1. Washington Monthly has an excellent issue out about what will happen should the Republicans win in 2012. I kick it off with a piece about how presidents tend to do exactly what they said they would do while campaigning. Which is another reason to watch the nomination process carefully. Even if you believe that Mitt Romney has had it won from the beginning, it matters a lot what he has to do while campaigning, because the promises he makes in Iowa and New Hampshire and South Carolina and the rest really will constrain him in office.
Anyway, I was happy to write the piece, but when I saw who else they had enlisted for the issue, I couldn't wait to read through it. Ready? Dave Weigel on Tea Party influence. Tom Mann and Norm Ornstein on Congress. Dahlia Lithwick on the Courts. James Traub on foreign policy. David Roberts on the environment. Mike Konczal on financial regulation. And Harold Pollack on health care. As I said, I haven't read any of these yet, but that's a terrific lineup, no?
2. Nothing about me in this one, but there's a new issue of The Forum focusing on the Senate. Again, a terrific lineup. I'm not going to link to all of it (just click over and explore), but there's a lot of terrific people: Sarah Binder, Greg Koger, Eric Schickler and Gregory Wawro, Frances E. Lee, Charles O. Jones, and much more. As always, free after some annoying pass-through stuff. Again, I haven't read any of it yet, but most articles over at The Forum are pretty accessible to non-academics. Looks very good, and I highly recommend.
3. I don't think I've actually mentioned this here: the book is out! That's The Making of the Presidential Candidates 2012, edited by William G. Mayer and Jonathan Bernstein (hey, that's me!). Bill's been doing this for several cycles now, and he added me as co-editor this time around; it is the premier edited volume about the presidential nomination process. This one, I have read! And it's terrific. Wayne Steger, Andrew Dowdle, and Randall Adkins on predicting nomination races; Antonhy Corrado on campaign finance; Andrew Busch on the Tea Party; Michael Cornfield on "the Densification of Presidential Campaign Discourse"; Stephen Farnsworth and Robert Lichter on TV coverage; and William Mayer on presidential selection...in 1788-89. Actually, I haven't read Bill's chapter yet, and I'm very much looking forward to it.
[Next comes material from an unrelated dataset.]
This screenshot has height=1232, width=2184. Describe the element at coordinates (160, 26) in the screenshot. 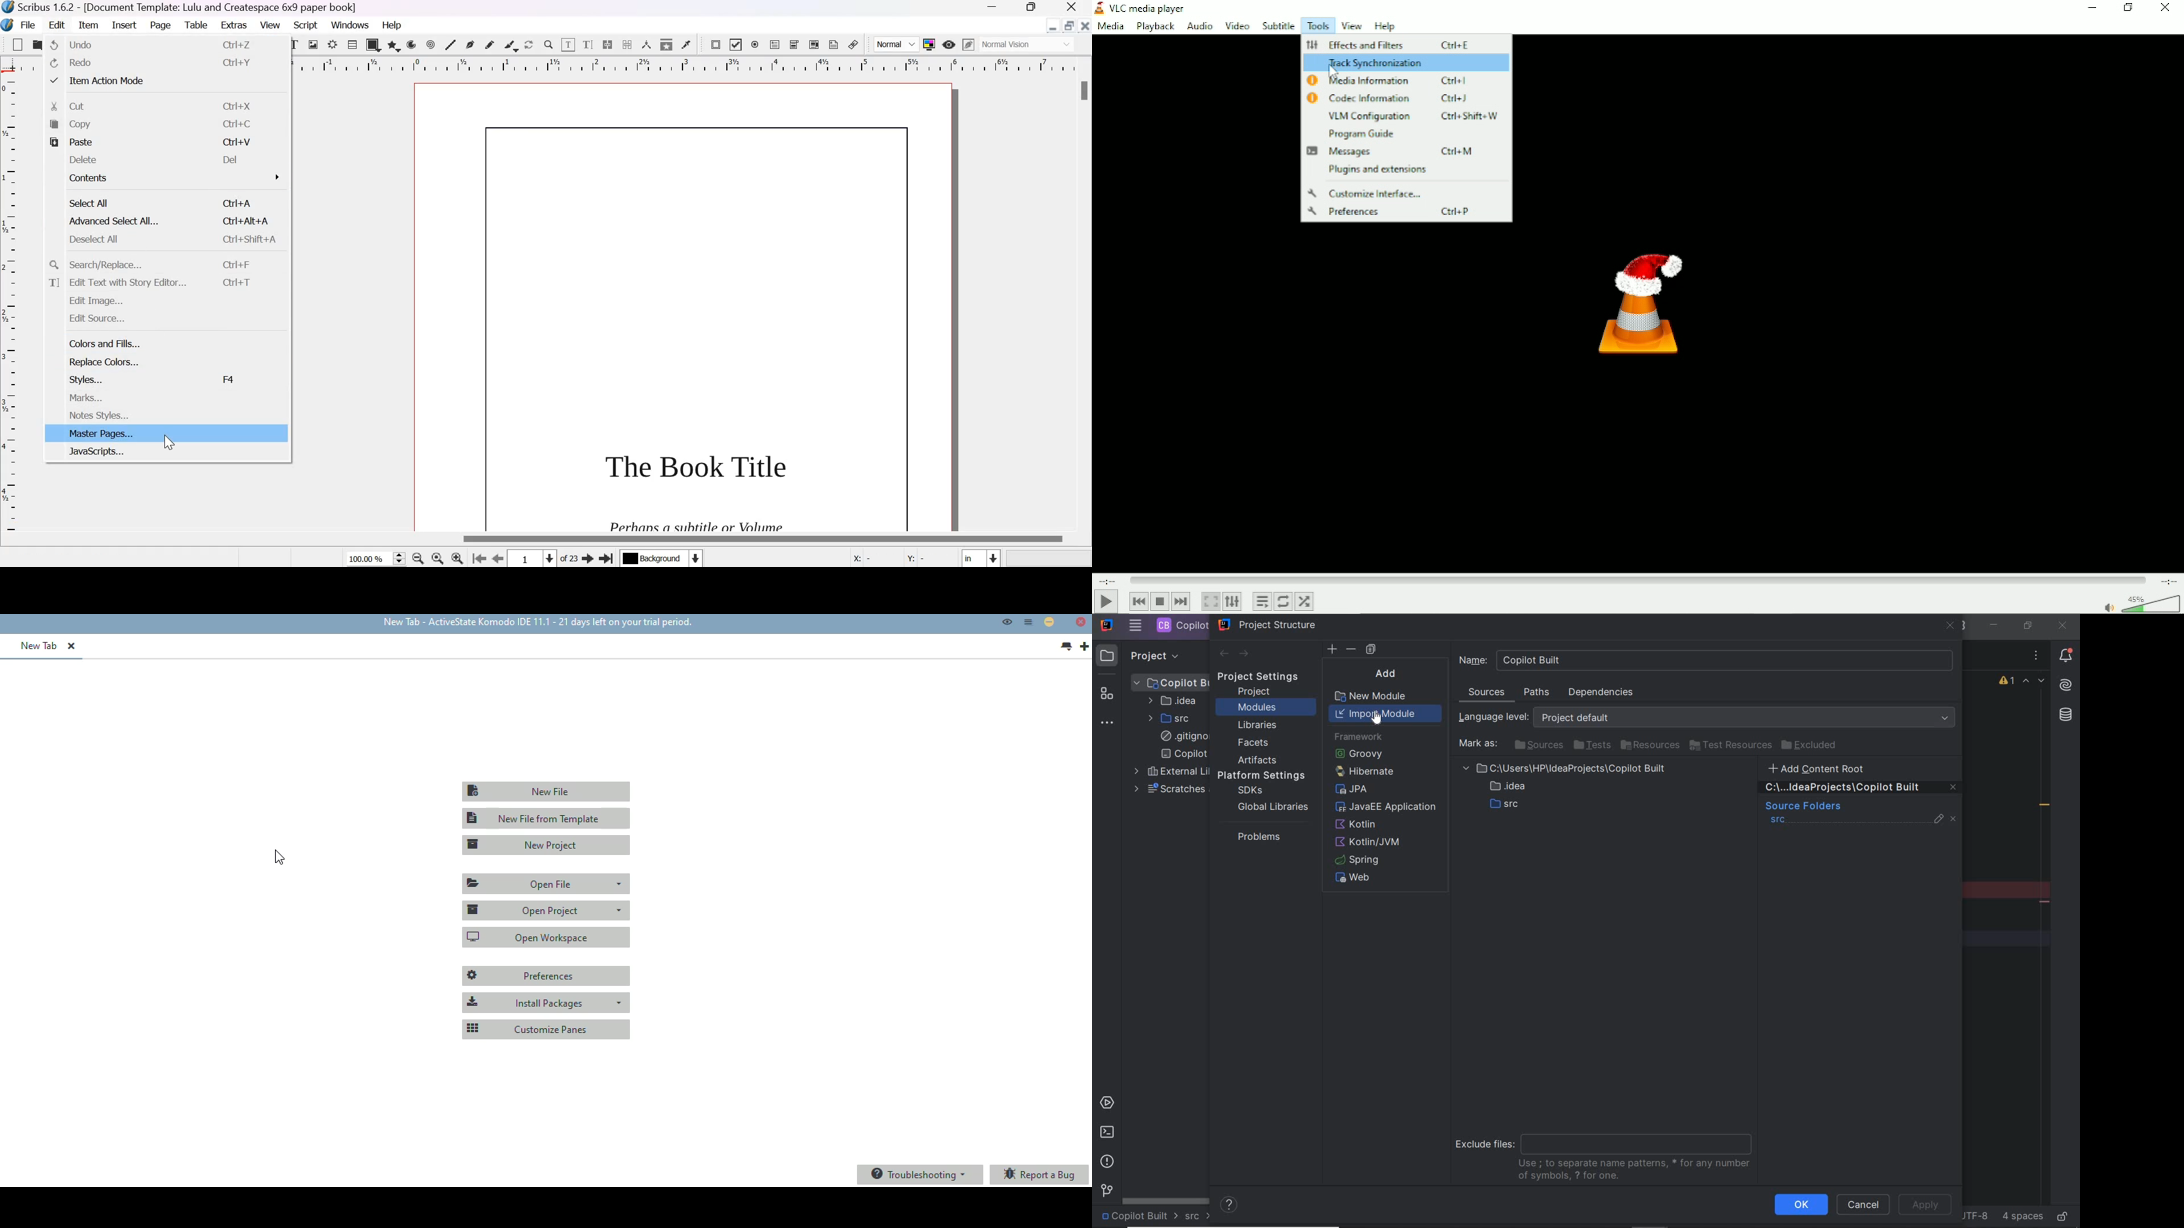

I see `Page` at that location.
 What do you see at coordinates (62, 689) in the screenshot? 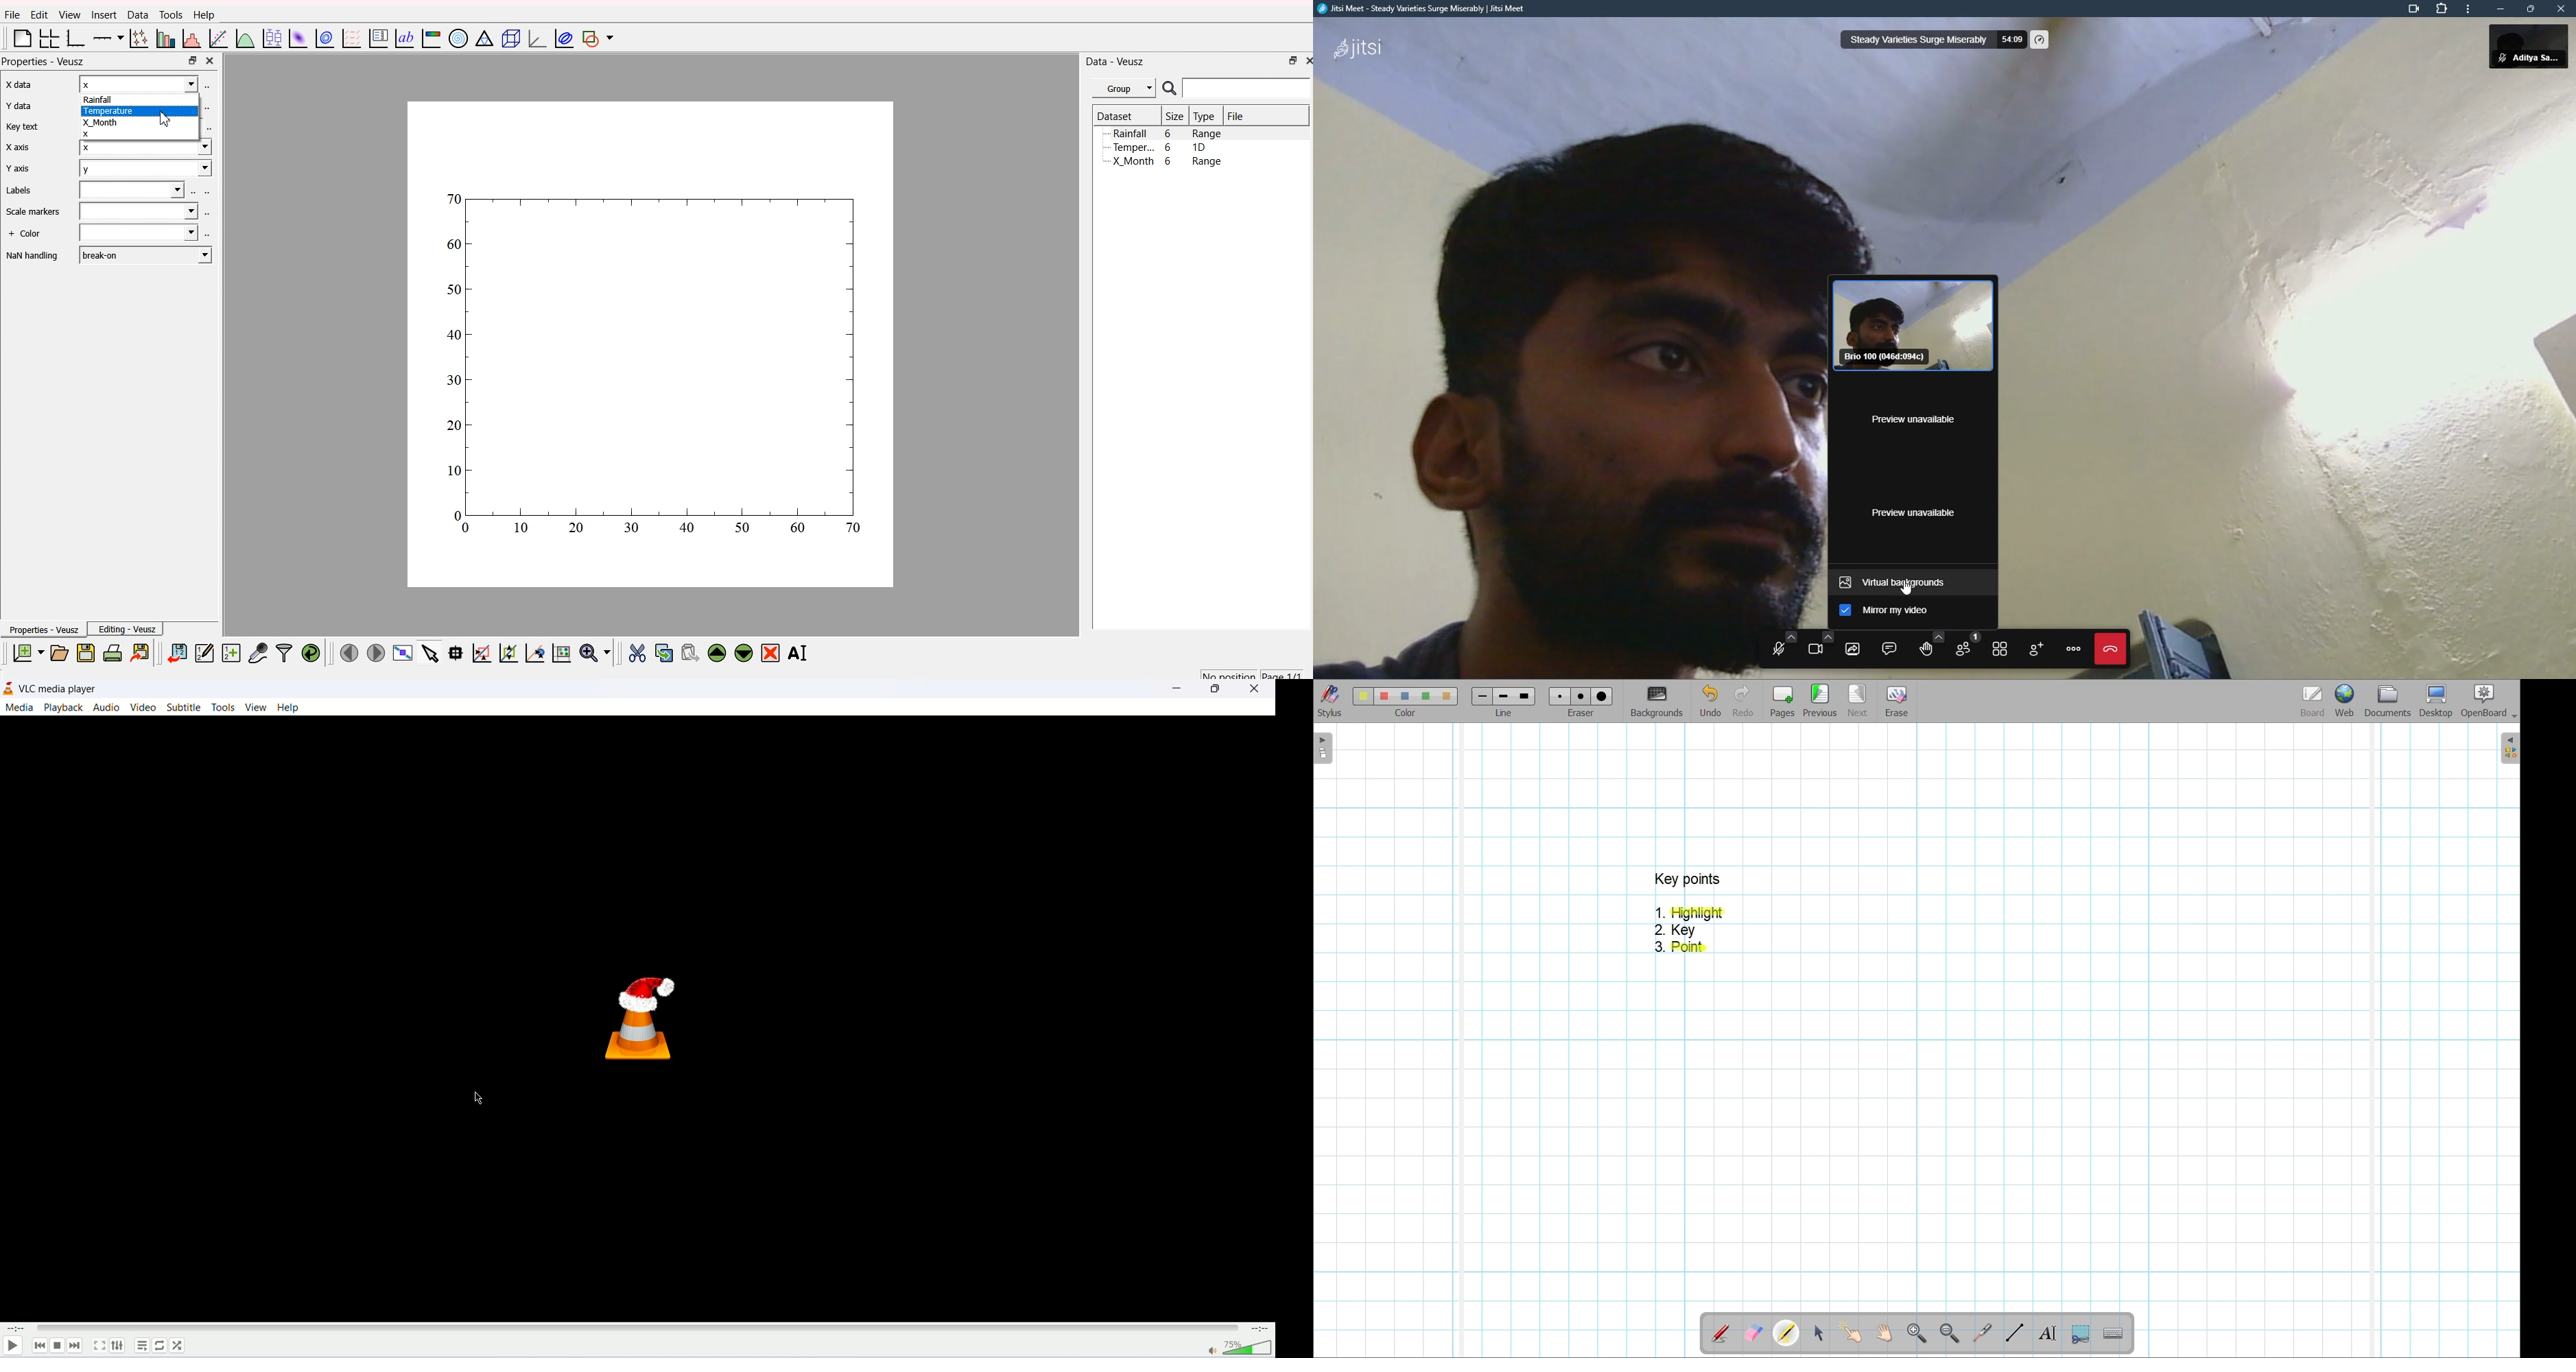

Oh, and there's also one contribution from someone who isn't a political scientist, although he does know a little bit about running for president: Michael Dukakis, on "The Experience of Running for President." All that, plus an appendix with facts and figures from presidential nomination history. All great stuff, if I do say so myself. Check it out! Assign it in your campaigns & elections class! Also probably makes a terrific birthday or anniversary gift -- looks highly impressive on your bookshelf (and yes, there's an e-version).